Section 6 Reservation of title

We shall reserve the title to the goods supplied by us until all our claims against the Customer have been fulfilled in full, even if payment has already been made for the goods actually ordered.


Section 7 Warranty

  • If there is a defect in the goods supplied, we shall reserve the choice of how to effect a cure, in particular between rectifying the defect or supplying a fault-free thing. We may refuse to agree to the method of cure selected by the Buyer if this can only be achieved with disproportionate costs.
  • If the cure in accordance with Section 7 Para (1) above is unsuccessful, or if it is unreasonable for the Customer, or if we refuse to effect a cure, the Customer shall in each case be entitled in accordance with the applicable law to withdraw from the purchase contract, reduce the purchase price or to demand compensation for damages or the reimbursement of the expenditure he has incurred in vain.  
  • In addition to this, the specific provisions in Section 8 of these T&Cs shall apply for the Customer’s compensation claims for damages.
  • The period of limitation for all claims under warranty including compensation claims for damages is one year from delivery. This shall not apply insofar as Section 438 Para 1 No. 2 BGB; Sections 478 and 479 BGB or Section 634 a Para 1 No 2 BGB prescribe longer periods as well as in cases of death, personal injury or physical harm, in cases of an intentional or grossly negligent breach of duty by us or in the event of malicious non-disclosure of a defect by us.
  • The following will only apply vis a vis business customers: the Customer shall have to inspect the goods carefully straight away upon receipt. The goods supplied shall be regarded as having been approved by the Customer if a defect is not notified to us: (i) within five working days from delivery in the event of manifest or otherwise (ii) within five working days from the discovery of the defect.



Section 8 Liability

  • The Customer’s compensation claims for damages will not be admitted unless the following exceptions apply: the Customer’s compensation claims for damages are based upon death, personal injury or physical harm or a breach of important contractual duties (cardinal duties) as well as liability for other damages attributable to an intentional or grossly negligent breach of duty by the Supplier, his legal representatives or assistants. Important contractual (cardinal duties) are those, the fulfilment of which makes it possible for the contract to be executed properly in the first place and upon compliance with which the Customer should be able to rely.
  • If a breach is committed against important contractual duties, the Supplier can only be held liable for the foreseeable damages typical for the same type of contract, if these have been caused as a result of ordinary negligence, unless the Customer’s compensation claims for damages are based upon death, personal injury or physical harm.
  • The restrictions of Para 1 and 2 above shall also apply for the benefit of the Supplier’s legal representatives and assistants, if claims are asserted directly against them.

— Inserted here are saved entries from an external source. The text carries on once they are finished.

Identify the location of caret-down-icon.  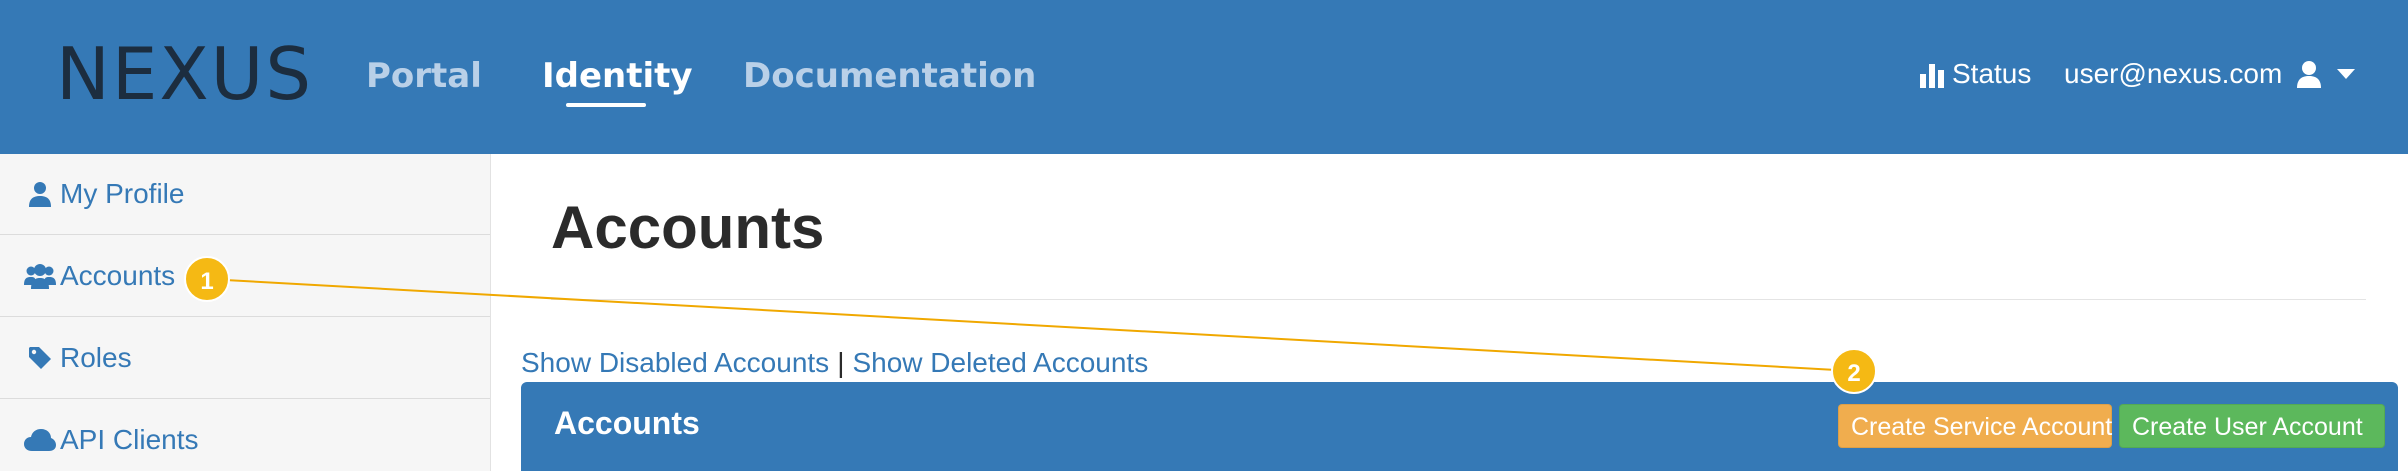
(2346, 74).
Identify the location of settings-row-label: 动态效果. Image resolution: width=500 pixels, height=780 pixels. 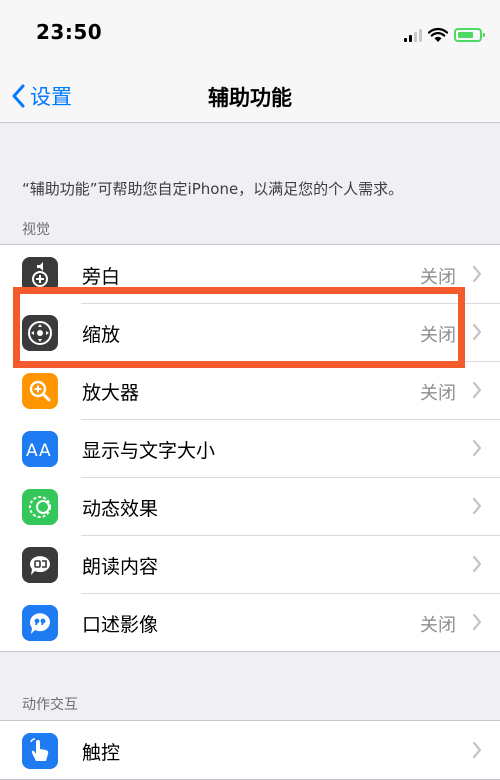
(120, 509).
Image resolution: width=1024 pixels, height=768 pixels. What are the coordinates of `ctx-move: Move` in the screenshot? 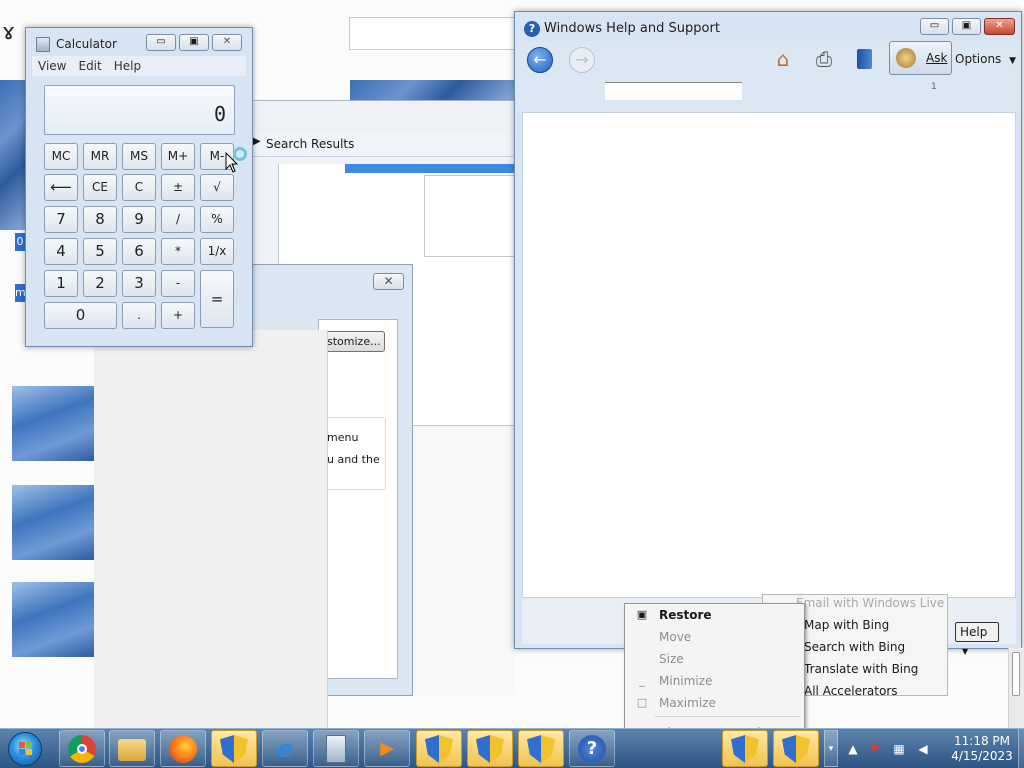 It's located at (714, 637).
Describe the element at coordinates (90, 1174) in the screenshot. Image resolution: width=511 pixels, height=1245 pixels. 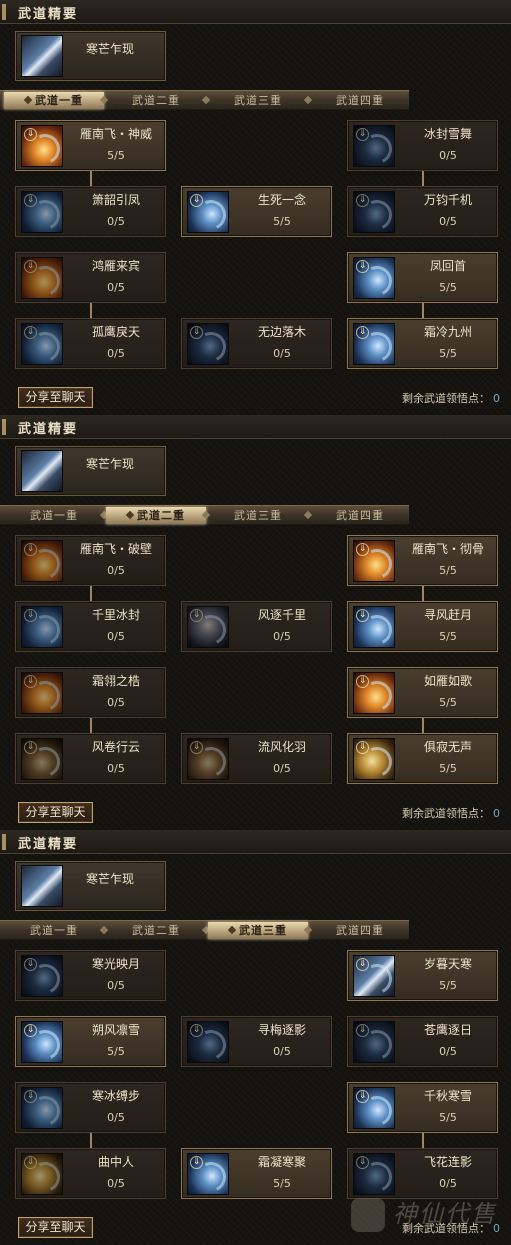
I see `skill-card: ⇓ 曲中人 0/5` at that location.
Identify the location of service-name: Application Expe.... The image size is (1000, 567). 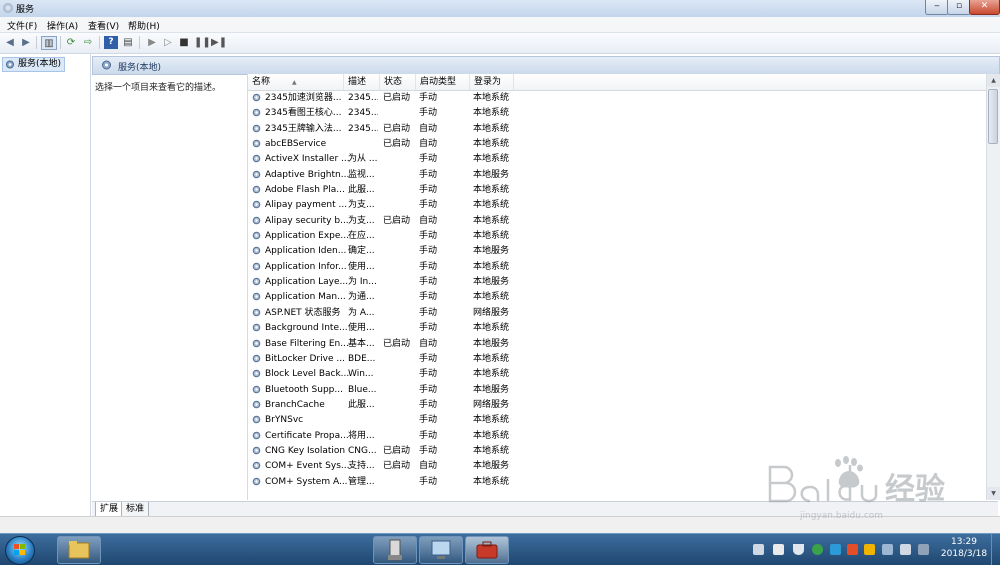
(307, 236).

Section 9 Place of fulfilment, Applicable law and Place of jurisdiction

  • It is agreed that the place of fulfilment, for the Buyer’s duties as well, shall be at our principal place of business in Iserlohn.
  • The place of jurisdiction for all disputes arising from or in connection with this contract shall be Iserlohn or the regional court in Hagen. We may, as we choose, also take legal action against the Customer at the court having jurisdiction for his principal place of business.
  • All orders, the Customer’s goods and services supplied to customers based within the European Union under business transactions conducted within the European Union shall be governed by German law with the exception of the UN CISG. Cross-border business transactions with customers outside the EU shall be governed by the UN CISG and, provided that this does not provide otherwise, by German law.